ALMOST a lifetime ago, as a teenage cadet sergeant in the Air Training Corps, I recall preparing for an exercise with squadrons from all over the country during Easter camp at a Royal Air Force base in darkest Yorkshire.
The officers were a motley crew; some regulars, others long retired war veterans, a number of reservists and several barely older than ourselves who'd graduated through the cadet ranks.
Either way, as they filed into an office to pool their different shades of experience in preparation for giving the senior cadets a pre-exercise briefing, I remember they outnumbered us.
To our collective delight, we soon overheard raised voices, then angry shouts turning to ranting bedlam, which only subsided when someone bellowed an order containing an extremely rude word.
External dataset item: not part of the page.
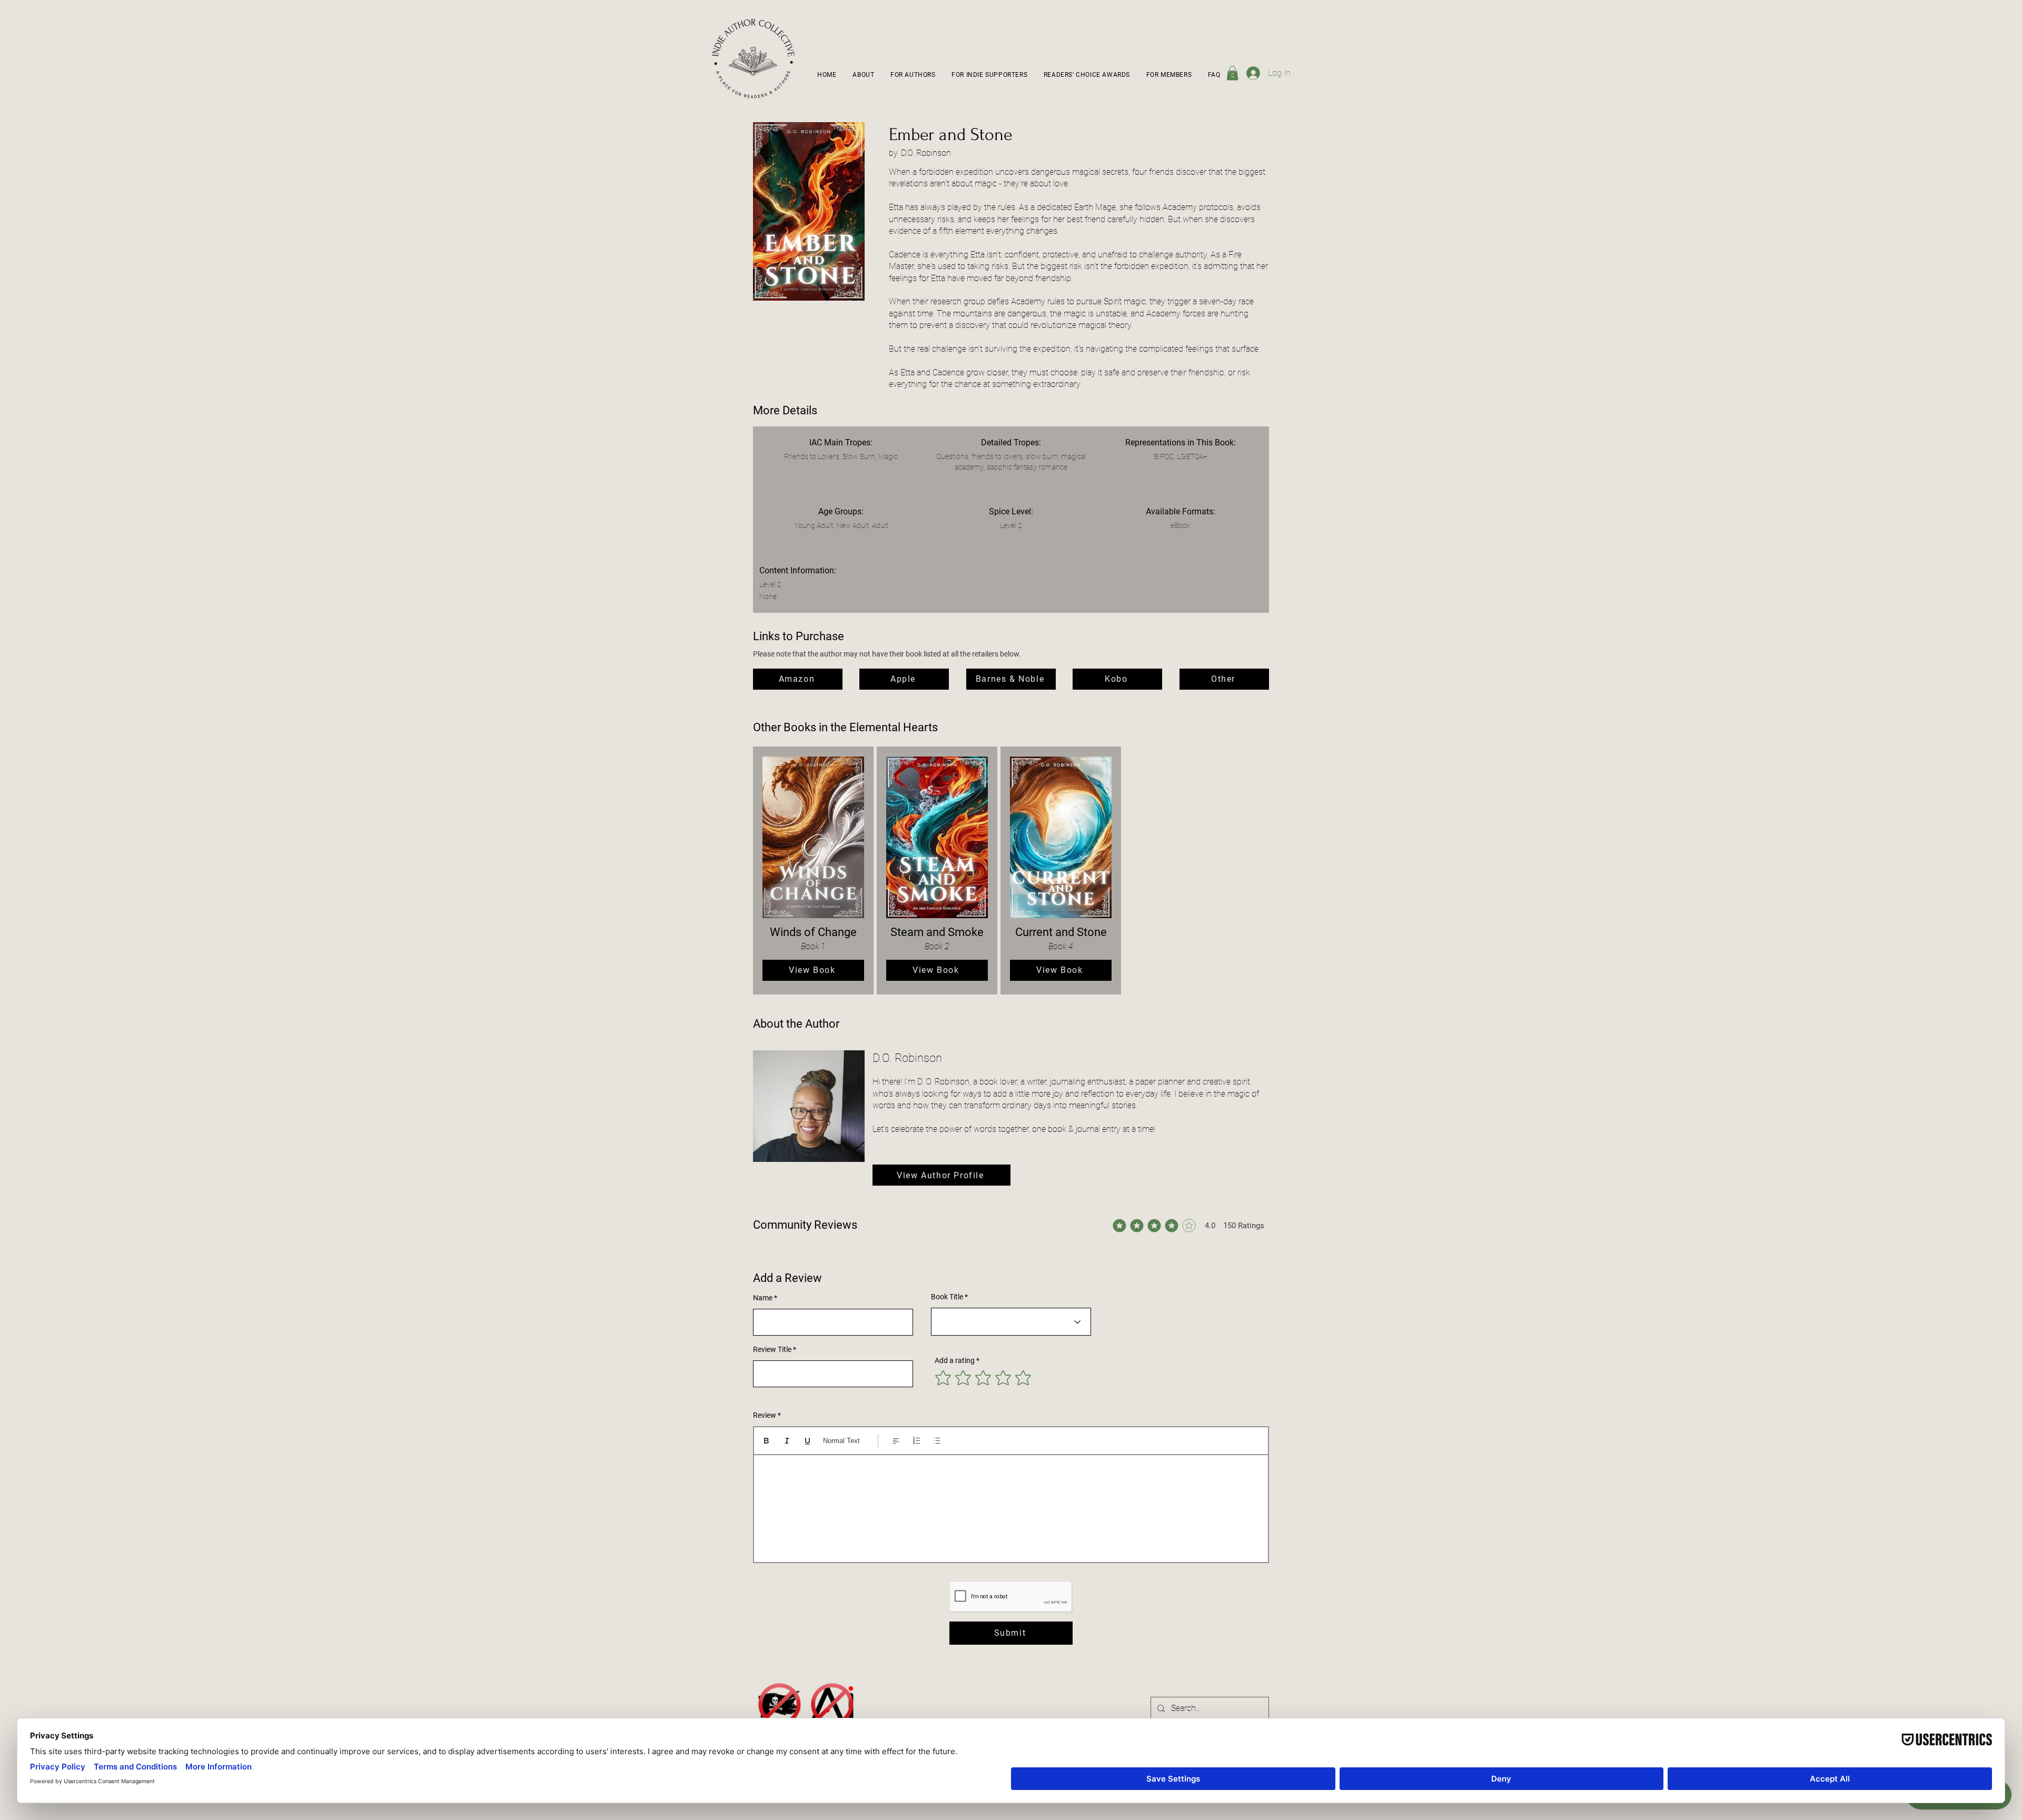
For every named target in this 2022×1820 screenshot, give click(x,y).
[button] (913, 74)
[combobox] (1011, 1322)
Minutes later they all shuffled out looking sheepish and I overheard a young pilot officer from another squadron confide to one of his cadets: "Got a bit nasty. We couldn't decide who was in charge."
That came back to me at the weekend, while reading extracts from former military intelligence officer Frank Ledwidge's book Losing Small Wars: British Military Failure In Iraq and Afghanistan, in which he points out that defence cuts in themselves are not the problem.
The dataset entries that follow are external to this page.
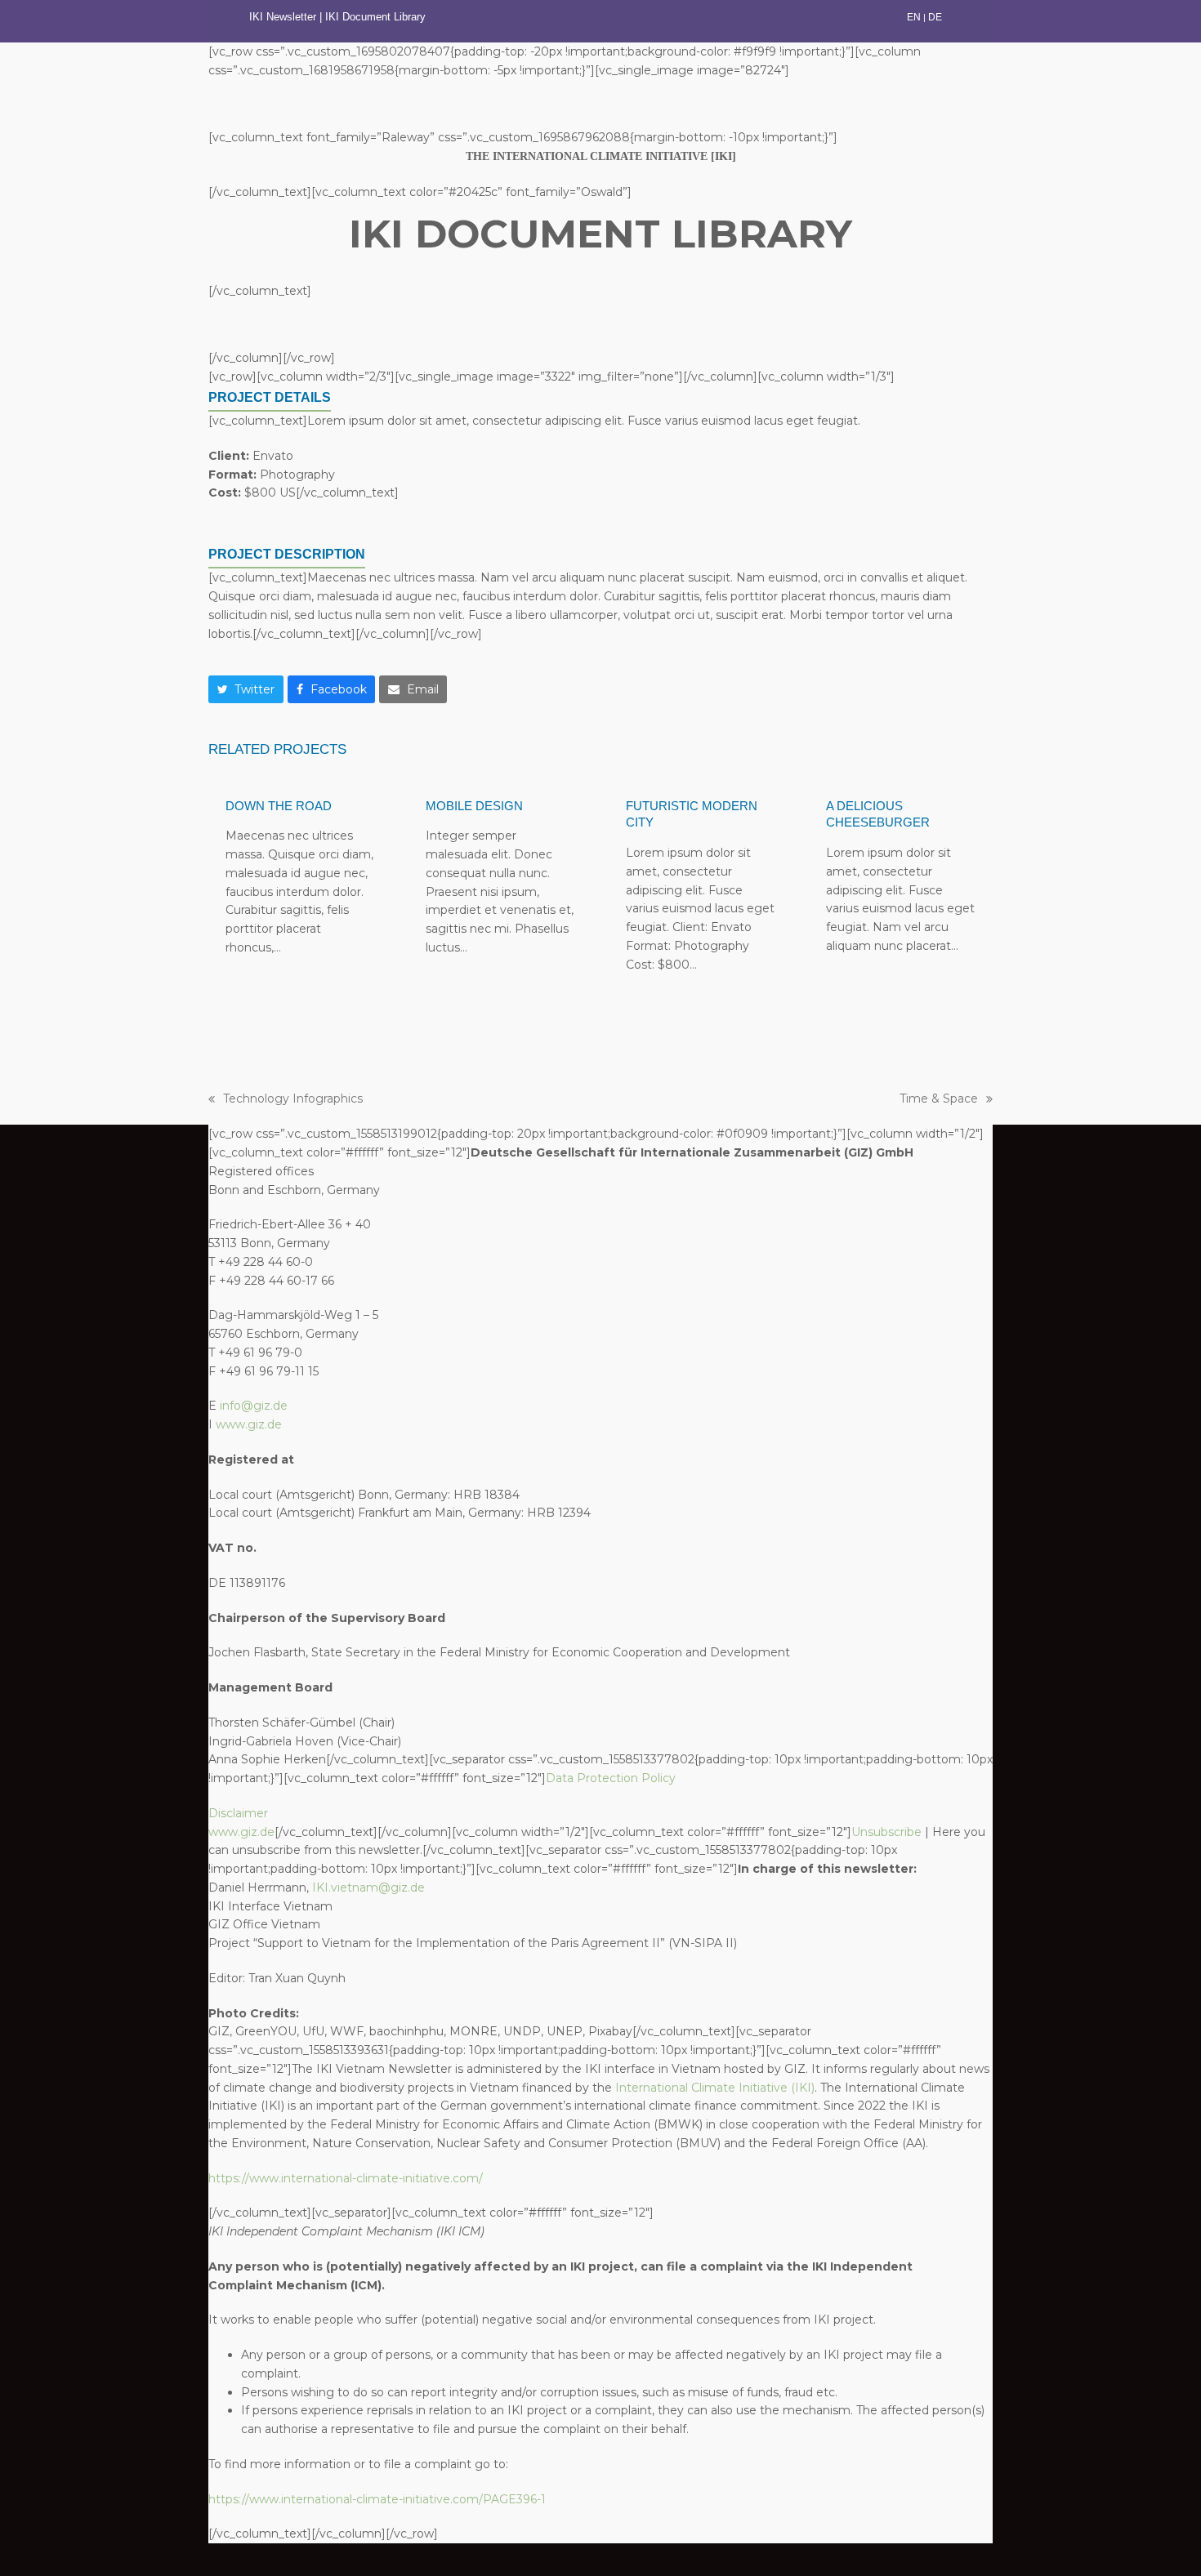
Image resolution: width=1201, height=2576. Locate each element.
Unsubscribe (886, 1832)
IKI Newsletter (282, 17)
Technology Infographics (285, 1099)
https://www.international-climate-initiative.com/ (345, 2178)
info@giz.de (254, 1405)
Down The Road (278, 806)
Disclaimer (238, 1813)
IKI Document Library (377, 17)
Certainly not when the modern RAF has three times as many senior officers as it has flying squadrons, the Army more generals at circa £160,000-a-year salaries than helicopters or operational tanks, while the Royal Navy has more admirals than ships, none of which surprisingly bears the name HMS Pinafore. Yet.
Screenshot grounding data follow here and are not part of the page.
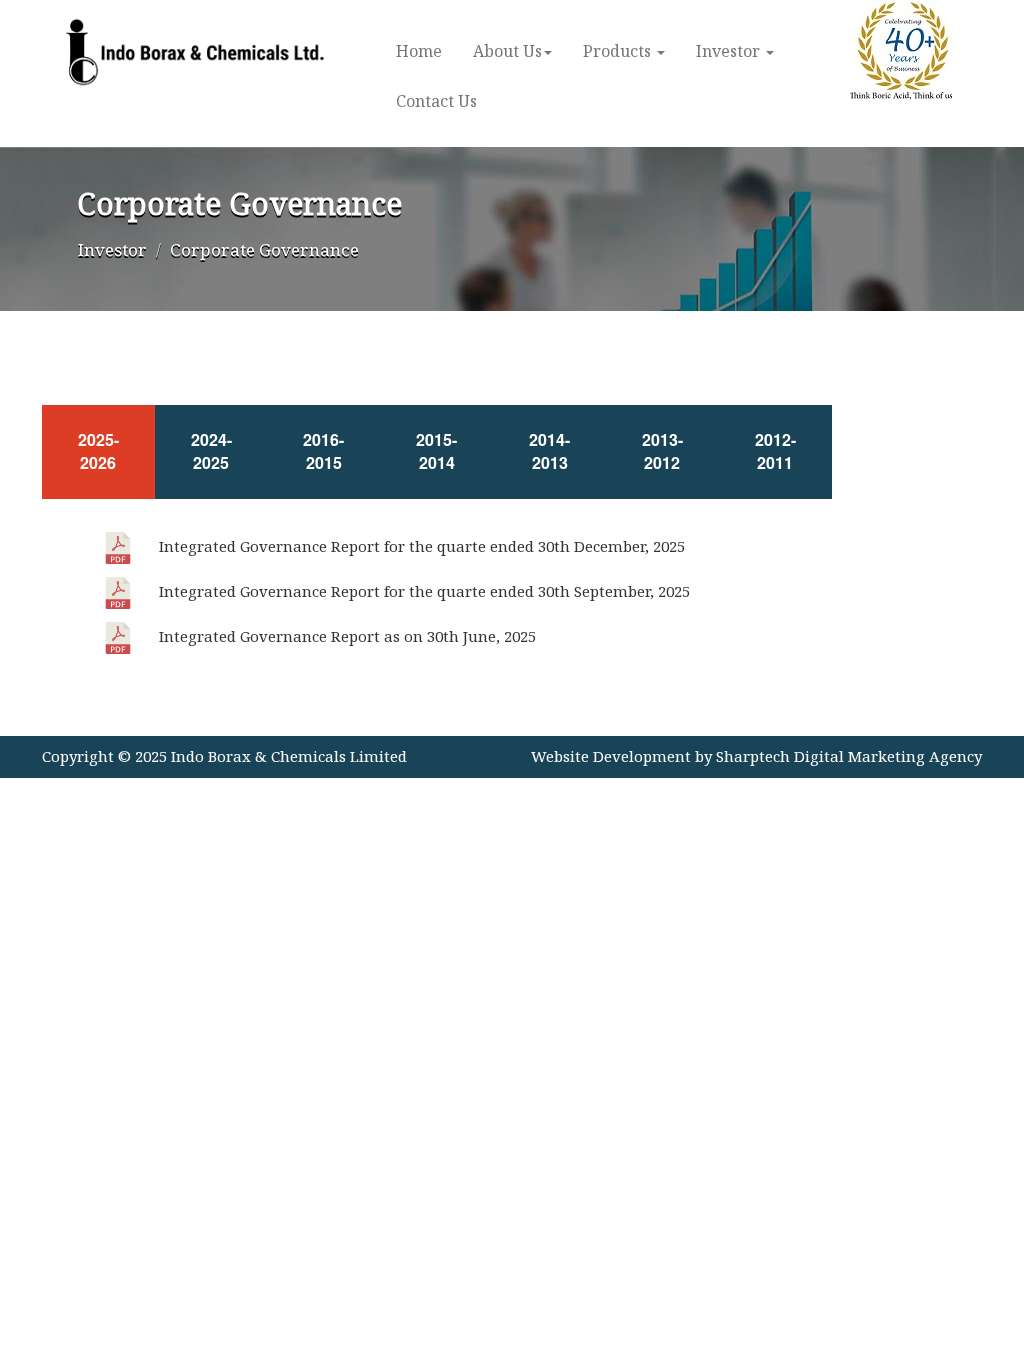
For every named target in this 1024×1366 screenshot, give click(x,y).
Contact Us (436, 101)
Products (619, 51)
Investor (730, 51)
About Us (507, 51)
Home (419, 51)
The army has only two armoured divisions ready for action but 37 major generals, and 10 brigades ready for deployment but no fewer than 170 brigadiers earning £100,000-a-year commanding them.
While squaddies face redundancy or a lifetime of suffering, minus limbs or senses, having earned barely £20,000 at the other end of scale, many senior officers perform over-qualified deeds of administrative bravado from behind a desk because there's simply not enough for them to do.
Forget deciding who's in charge; more a question of what they charge.
ONE of the photographic images of last week's Tory Party conference captured the Prime Minister of the United Kingdom of Great Britain and Northern Ireland discussing phone-hacking scandals with a louche actor who plays the same hooray role whatever the film and probably never hears the words 'divine' or 'brown' without shuddering. Guess which of them wasn't wearing a tie?